## [Work to complete]
Rewrite the passage on Trump and democracy between "In the case" and "Mexicans and Muslims.", inclusive, putting "mosaic" in place of "salad bar".

Those who say they are “horrified” by Trump’s success so far ignore two facts. The first is that democracy spells out the rules of the game but does not guarantee the outcome. In a sense it is like a game of tennis which, to be valid, must be played according to the rules while no one knows who might win.
There is no guarantee that democracy would provide us with the best possible government and the most reasonable political programme. Those who want those things had better look to Plato and his “Republic” or to Sir Thomas More and his “Utopia”.
Perhaps a better image of democracy would be that of a supermarket in which shoppers, standing in for voters, shop around, weigh brands and prices against each other, and fill their trollies as they like, then move to the cashier. No one could know in advance how all those shopping trollies are going to be loaded and with what products. But we know that it is the shopper who pays, including for his or her mistakes.
If that sounds too prosaic or even bland the reason is that, devoid of romantic fluff, democracy is prosaic and bland. The trouble is that human nature always craves for some flourish and romance. In democracy that craving is catered for by charisma.
In the case of Trump, the fact is that, though he may not be your cup of tea, he does have charisma for many Americans both because of his appearance and his “life story”. He is no Gary Cooper but, his controversial wig notwithstanding, he does look like what used to be regarded as “the average American” before the melting pot turned into a salad bar.
He is riding a wave of anger among white Americans of Anglo-European stock who, according to one of Trump’s loudest cheer-leaders Sarah Palin feel they are “losing” their country to a rainbow of immigrants, especially Mexicans and Muslims.
Those who may see this as evidence that Trump supporters are racists miss the point. Aristotle believed that in a democracy the ruler must resemble the average citizen as much as possible. For a chunk of white American electorate, Trump, who is partly of German and Scottish extraction, passes the test of averageness with flying-colors just as Obama did for the black chunk of voters eight years ago.
Not being American or Republican it may sound pretentious for me to offer advice. But I think Republicans would be wrong to try to sabotage Trump’s nomination through undemocratic cabals. If he is the choice of a majority of the party he should be allowed to bear the party’s standard in November even with defeat foretold.
The American presidential system suffers from a more fundamental problem. In it one man is granted immense powers which are, in turn, hampered through separation of powers.
The American founding fathers, all of them English, quietly shared Herodotus’ belief that monarchy was the best system of government if only because it had stood the test of time over millennia. However, having just rebelled against the English King in the name of independence, they couldn’t immediately re-plunge into the ideological Anglosphere.
The American voter is always looking for a savior, a man or, thanks to political correctness, a woman, who would act as what Germans call “Ganzemacher” (The All-Doer). This is why so many US presidents came from the ranks of the military while others, notably Franklin D. Roosevelt and, in a different context, Ronald Reagan, also filled that slot.
The French have had a similar experience. Having disposed of Louis XVI with the guillotine, they have been looking for a “providential man” ever since. They had the two Bonapartes, uncle and nephew, then looked to Gambetta after the 1870 defeat, to Petain after the 1940 debacle and, in 1958, to De Gaulle in the middle of the Algerian war.
All in all, both the US and France might have done better with a parliamentary system in which the head of state stands above partisan politics. But that’s another story.
For the time being, we may have to tighten our belts, meaning safety belts, and prepare for President Trump, just in case.

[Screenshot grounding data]

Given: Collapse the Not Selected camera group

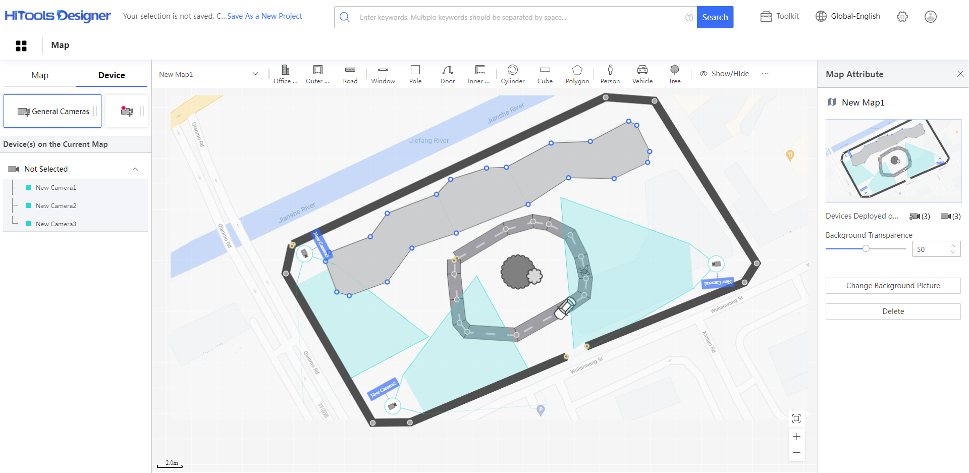Looking at the screenshot, I should 135,169.
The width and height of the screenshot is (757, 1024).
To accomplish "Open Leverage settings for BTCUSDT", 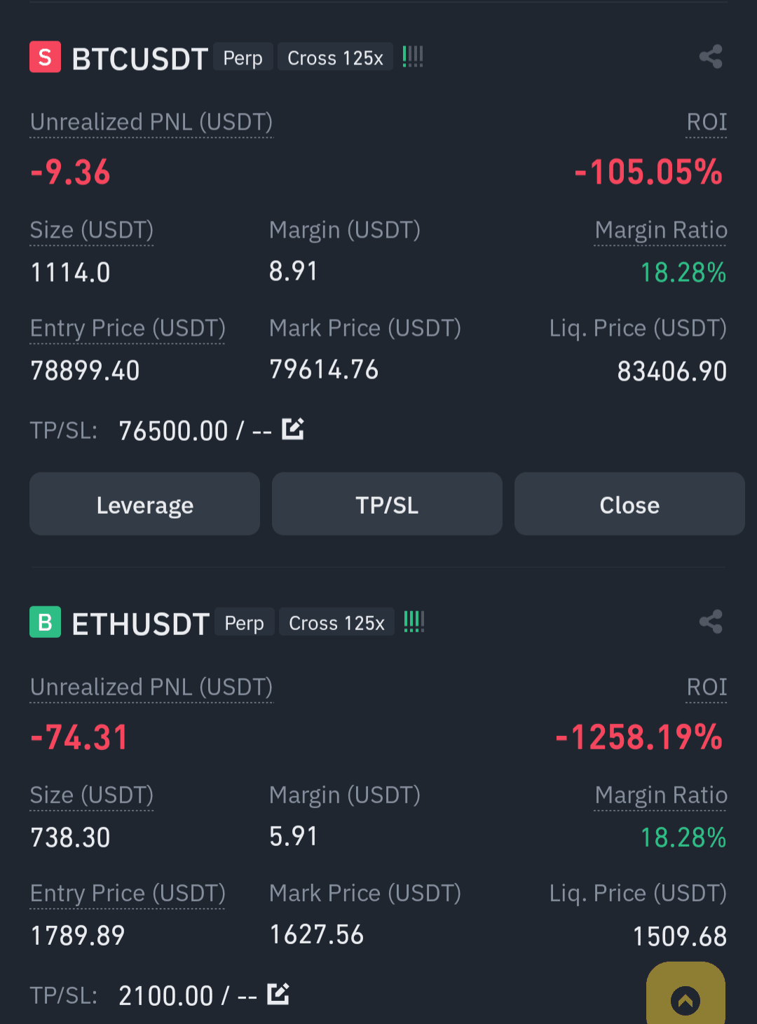I will tap(144, 504).
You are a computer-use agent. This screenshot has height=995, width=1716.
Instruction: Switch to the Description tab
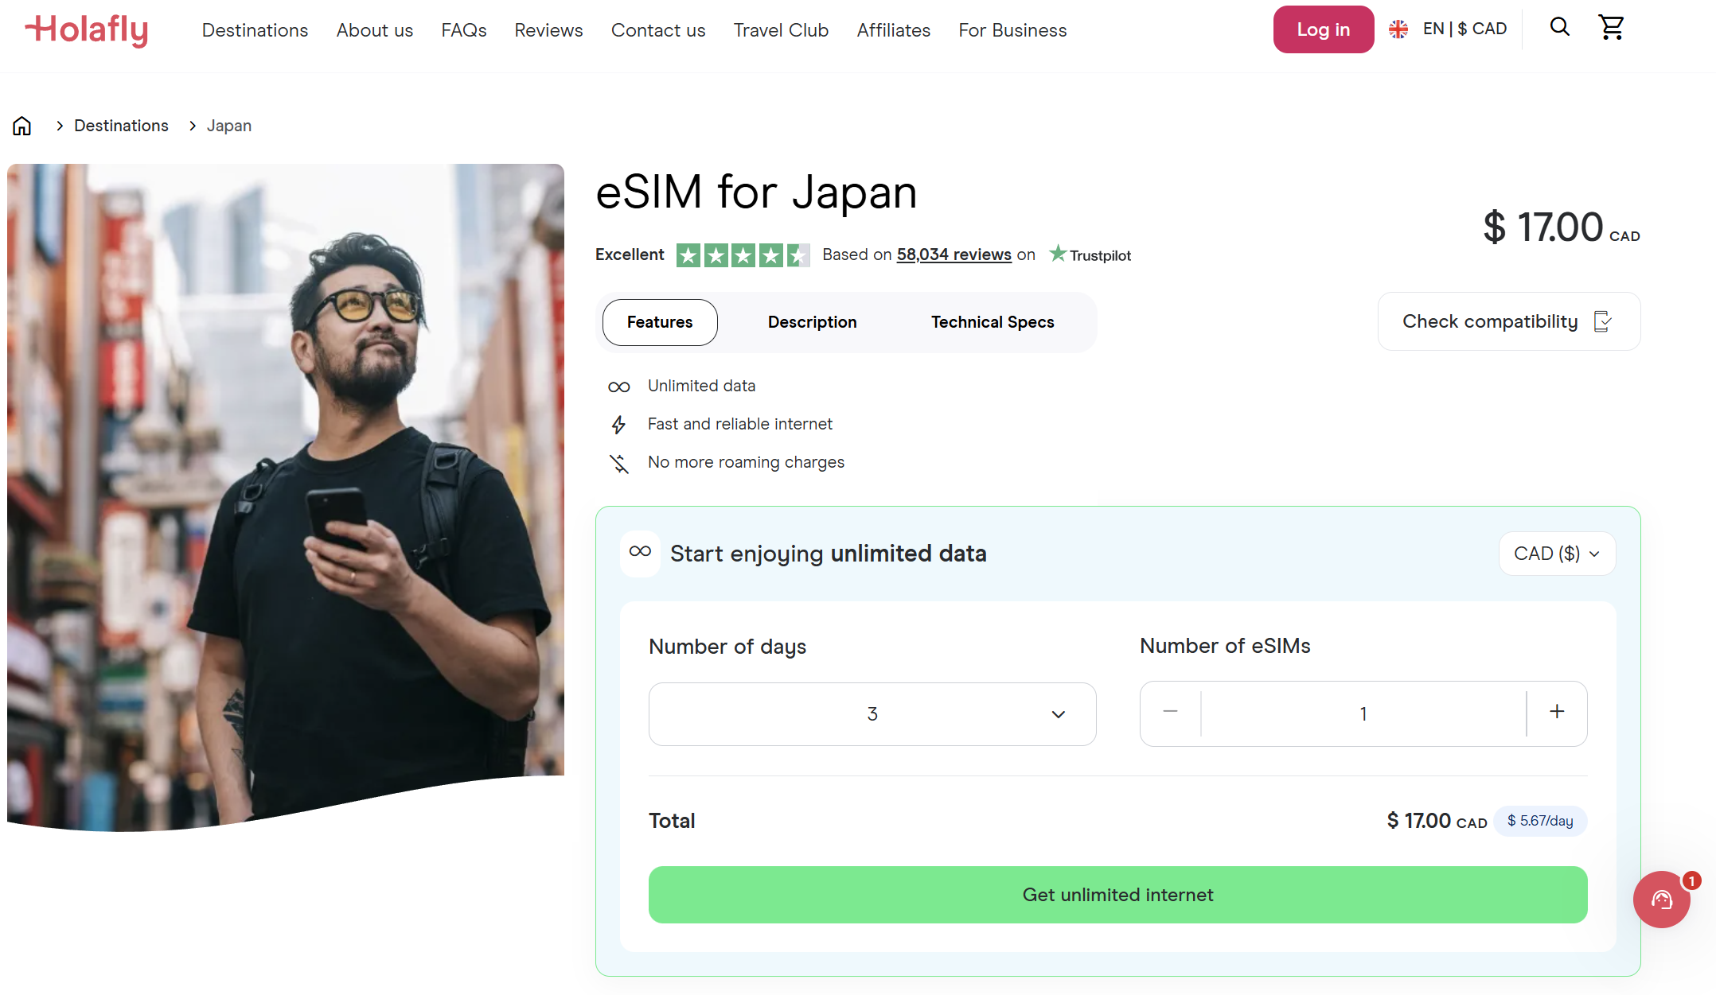click(812, 322)
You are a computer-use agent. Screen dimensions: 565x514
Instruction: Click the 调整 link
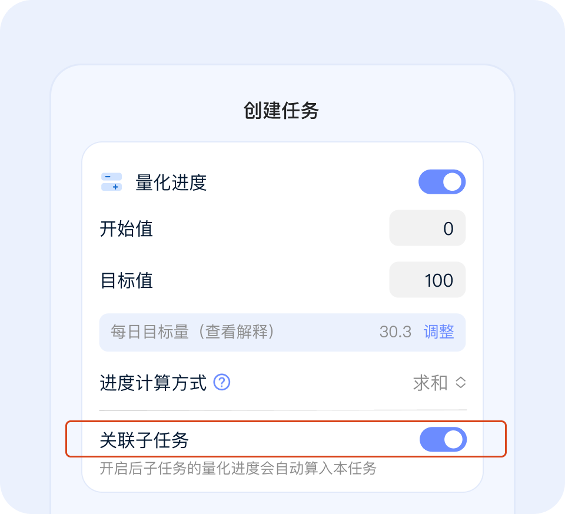[x=438, y=331]
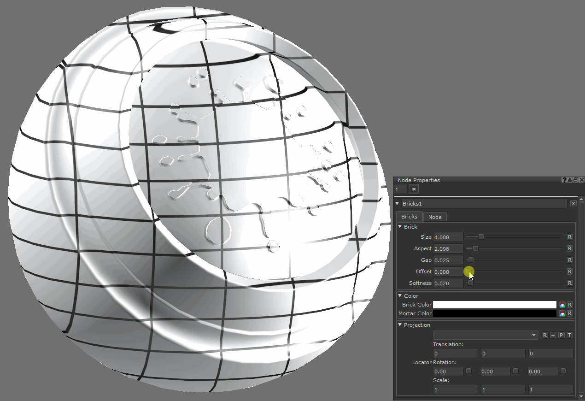This screenshot has height=401, width=585.
Task: Reset the Softness value with R
Action: point(570,283)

## [Response]
In the case of Trump, the fact is that, though he may not be your cup of tea, he does have charisma for many Americans both because of his appearance and his “life story”. He is no Gary Cooper but, his controversial wig notwithstanding, he does look like what used to be regarded as “the average American” before the melting pot turned into a mosaic.
He is riding a wave of anger among white Americans of Anglo-European stock who, according to one of Trump’s loudest cheer-leaders Sarah Palin feel they are “losing” their country to a rainbow of immigrants, especially Mexicans and Muslims.